The world changed overnight.

That is the way of things during the summer for the laguna.  Last night everything was normal.  The frogs were chirping.  The fish were splashing.  The crocodile was lurking.  And the laguna was as full as I have seen it. 

You know the drill, though.  Usually, the laguna is a holding pond.  It is a reservoir for all of the rain water that drains from the mountains in its water shed.  The only thing separating it from the ocean is a thin dam of sand.  But, before the water would get high enough to spill over that dune, it would flood most of the houses in my neighborhood.

To prevent that, the powers that be hire a cat to breach the sand dam.  And when the dam goes, so does the water -- along with floating plants and debris, and enough snakes, frogs, fish, snails, turtles, and crocodiles to populate a Victorian zoo.

Apparently, that happened this morning.  When I wandered out to the walkway, there was nothing but a stinking mud flat behind my house.  Well, a mud flat AND tons of water hyacinth and water cabbage.

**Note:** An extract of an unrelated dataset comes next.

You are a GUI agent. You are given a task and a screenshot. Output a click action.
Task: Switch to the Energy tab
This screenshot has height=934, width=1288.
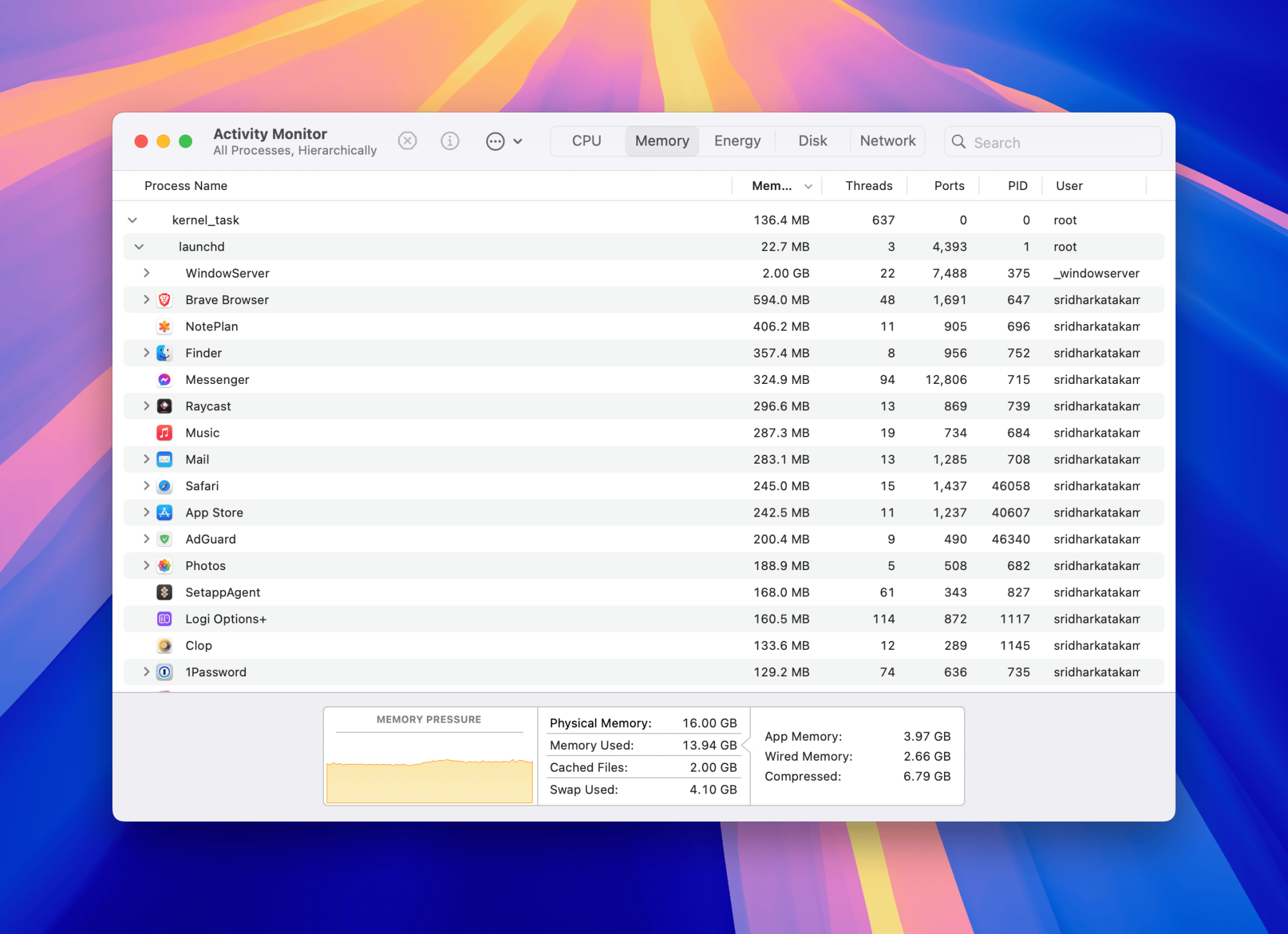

You may recall that a local committee took on the yeoman work of cleaning up the arm of the laguna where my house is located.  The task was two-fold: primarily, to make the place look better and secondarily, to open up the arm to allow the water hyacinth and water cabbage to be flushed when the sand dam was breached.  (the laguna goes to the barber shop)

The first part worked well.  The arm looked almost as well-manicured as the lake in Central Park.  Nature, of course, takes back her own.   Most of the vegetation has grown back.

As for the flushing, it didn't quite work as well as we had hoped.  It was probably a false hope.  The arm is far shallower than the main portion of the water, and with an almost-flat grade.  When the water drained, the vegetation merely settled to the bottom -- just waiting for that supply-side tide to return and raise all plants.

For the aquatic animals, these ebbs and flows (mainly the ebbs) are life-altering.  I was reading the newspaper on the terrace this afternoon when I saw a bit of slow movement.  A Mexican mud turtle was seeking refugee status in my garden.

His stride was determined, but his speed was hardly hare-like.  He watched me warily as he ambled by, and buried himself in the sand of the garden.  I guess wet sand is as good as mud.

When I return in a few weeks, the water will undoubtedly have returned.  And, as it does several times each summer, the laguna will settle once more into its cycle, laughing that we even dare to alter its rhythm.